Book Review: Converge by Dr Catherine Ball
If there is one thing that we can be certain of, it is that change is inevitable. Innovations and technology are entering the world at breakneck pace, shifting how we interact with each other, how we work, shop and travel.
In Converge, Dr Catherine Ball takes us on a journey through different concepts that could become our future, seen through the lens of the technology that will make those futures possible. Each chapter is relatively bite sized and digestible, outlining key areas of change, innovation and disruption that are likely to come our way.
Covering topics as wide ranging as AI and machine learning, through to drones, the future of old age, geopolitics and the planet itself, Converge shares with us the highs and lows of what could be coming our way. For example, using the power of technology to revolutionise sport. This technology can be used for good - for example, to monitor players to determine tactics that work, where they could be at risk of injuries, or to swap them out when fatigued. Or, it could be used for cheating, using technology to facilitate the doping of players in undetectable ways.
Converge explores a great deal, taking multiple angles on the different topics in a manner that is easy to read and engaging. There are many thoughtful examples, helping to make sometimes complex ideas understandable and relevant to the reader. Each topic is clearly laid out, and, whilst they aren’t all covered in a lot of depth, Dr Ball has given enough information throughout to whet the reader’s appetite. She has also provided plenty of links and references to allow further reading and exploring of the ideas covered.
The chapters all end with helpful suggestions on how to get back into the driver’s seat – things that you can do to get a greater understanding of the issues raised in the chapter, how to educate yourself, and ideas to protect yourself from the potential negative downsides of what may be round the corner.
I was particularly fascinated by the chapter covering the changing future of old age. From longer lifespans, with increasingly improved qualities of life in old age, driven by improvements in medicine and technology, through to concepts that at the moment are the realm of science fiction – uploading yourself into a digital universe, either to ‘live’ online, or to be downloaded into another body (human or robotic). With the concept of digital doppelgängers also covered within Converge, it doesn’t feel like that science fiction future is that far off.
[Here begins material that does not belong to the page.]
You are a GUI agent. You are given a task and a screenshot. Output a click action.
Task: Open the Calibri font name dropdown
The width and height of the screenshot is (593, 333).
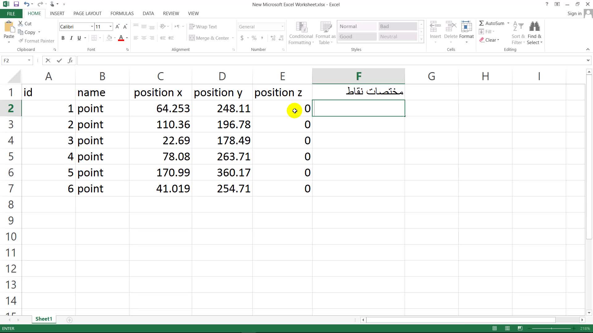click(x=92, y=27)
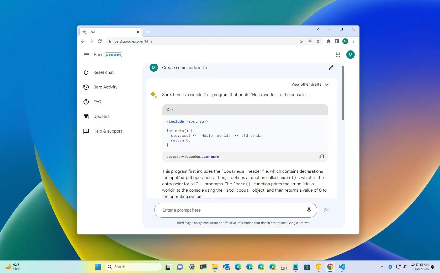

I loved Converge. The book was filled with possibilities, both exciting and scary. It paints a picture of how we can use technology to solve problems and to build a better future, without ignoring that technology has the potential to be misused if we are not careful. It is a fascinating read, and one that I know I will return to.
Review by Jo Toon FCIPS, Commercial Portfolio Manager, Ministry of Justice
Converge: A futurist’s insights into the potential of our world as technology and humanity collide by Dr Catherine Ball is out now.